At some point in our lives, we’ve all had a teacher. Be it in school, in work or somewhere in between; somebody has taught us something and we’ve strived to impress them. But, outside of the military, I don’t think any of us have ever encountered, or could handle, someone like Terence Fletcher. Intimidating, aggressive, scary and downright abusive; Fletcher is the mentor from hell. But he’s one of the most memorable film characters of the last few years, thanks to one of the finest performances I’ve ever seen.

Directed by Damien Chazelle and out now on DVD & Blu-Ray comes the phenomenal Whiplash. Based on his short film of the same name, Chazelle fleshes out his own story and creates one of the most compelling and riveting music films ever made. Miles Teller stars as Andrew Nieman, a young music prodigy who finds himself in the cut-throat world of jazz drumming under the tutorship of the feared but respected Terence Fletcher (JK Simmons). As Andrew’s battle to earn Fletcher’s respect becomes more intense, his mental state worsens as he is pushed to the very limit. When I first heard the story of Whiplash, I didn’t have much interest. Jazz drumming? Abuse? Sounds like a fun night at the movies. But beneath Whiplash’s rather simple plot and few characters lies one of the deepest and most personal pieces of cinema I’ve seen in a long time – writer/director Chazelle pursued jazz drumming in high school, under a very intense instructor who served as the inspiration for Fletcher – and you can feel that this must be almost autobiographical at times. Fletcher is a character so outrageously cruel that you couldn’t make him up. 

Whiplash features two of the finest performances in recent years. Firstly, you all know how good JK Simmons is in it – he won the Best Supporting Actor Oscar for his performance – so I won’t waste time telling you what you already know. However, in reviewing Whiplash it would be remiss of me to not state that he is absolutely mind-blowingly phenomenal as Fletcher. But it’s Miles Teller as Andrew Nieman who brings the blood, sweat and tears – literally, and often all in the same scene – to the film. Providing all the drumming himself and genuinely shedding his own blood on-screen during the more intense sequences, Teller doesn’t get nearly enough love for his work here. Teller, with several fantastic indie performances behind him now and soon to be seen as Mr Fantastic in the upcoming Fantastic 4, is going to be the next big thing. Mark my words.

And unlike many character-based dramas, it’s not all about the performances. Whiplash is an exceptionally well-made film across the board. The screenplay is exceptional, and is one of the key ingredients to the film’s frantically perfect pacing.
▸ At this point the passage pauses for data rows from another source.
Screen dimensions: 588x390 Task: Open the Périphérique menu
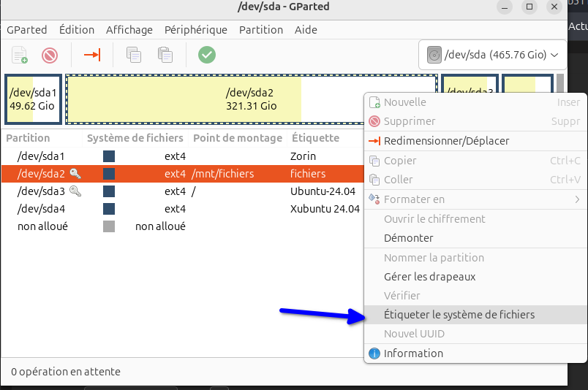(x=195, y=30)
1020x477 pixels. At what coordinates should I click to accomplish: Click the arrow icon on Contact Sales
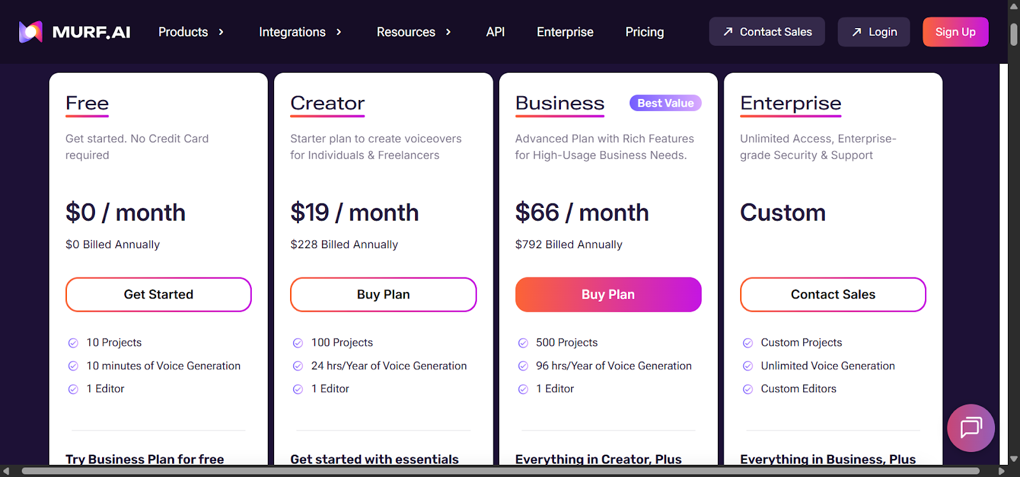point(728,32)
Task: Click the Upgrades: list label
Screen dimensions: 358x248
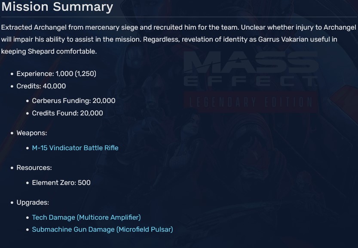Action: pyautogui.click(x=33, y=203)
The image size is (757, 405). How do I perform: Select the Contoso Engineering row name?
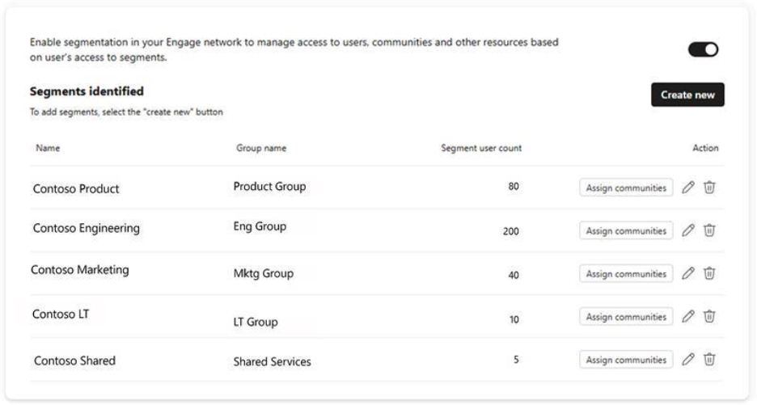click(87, 229)

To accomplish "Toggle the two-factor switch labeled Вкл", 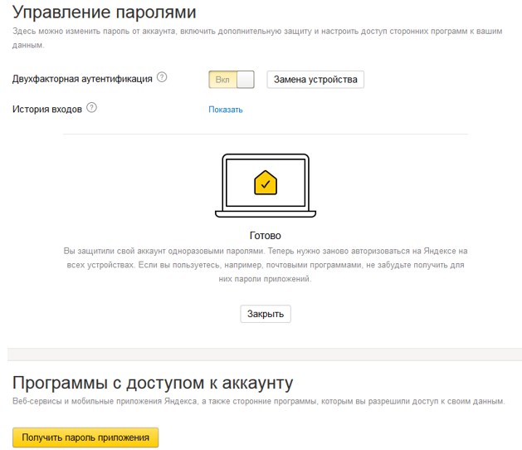I will point(233,80).
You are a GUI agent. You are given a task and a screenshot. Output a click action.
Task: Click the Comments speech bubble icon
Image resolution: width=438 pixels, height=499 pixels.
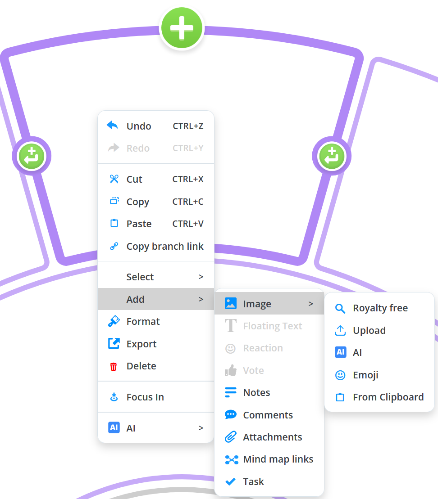pyautogui.click(x=231, y=415)
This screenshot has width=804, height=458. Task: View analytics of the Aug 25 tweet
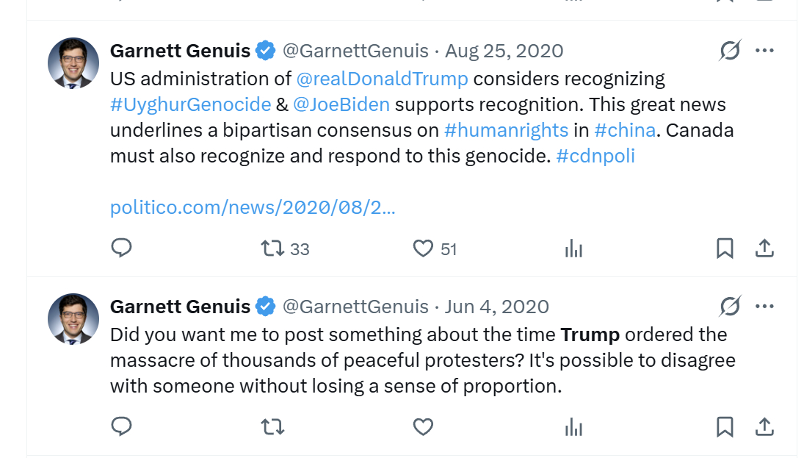click(573, 249)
Even on the third and fourth viewings, Whiplash flies by without a moment wasted. The sound is ridiculously powerful – obviously, for a drumming film – and the film’s soundtrack is one of the coolest and jazziest in years. Now feels like a good time to say that, if you hate jazz (as so many inexplicably do), don’t worry. You don’t need to enjoy jazz to enjoy Whiplash. Although that being said, ‘enjoy’ feels like the wrong word. Whiplash is tense, dark and often difficult to watch. But it’s a very rewarding experience.

In this current world of remakes, reboots and sequels; Whiplash is a breath of fresh air. At this year’s Academy Awards, films like Birdman, The Grand Budapest Hotel and Whiplash dominated the night, while films like Boyhood and The Theory of Everything got one or two awards each. This is a great time for Hollywood. After years of generic, cliché-stuffed nonsense taking all the awards, the Academy finally seem interested in giving the bigger Oscars to the more deserving and more original pieces of work. Whiplash is one of the finest films of the last 10 years by far. Featuring two superb performances and perfection across the entire production, I cannot fault Whiplash in any way. Films like this make me want to be a filmmaker…as long as Fletcher isn’t the one showing me the ropes.

Drumroll please! Whiplash hits all the right notes and earns a solid 5/5.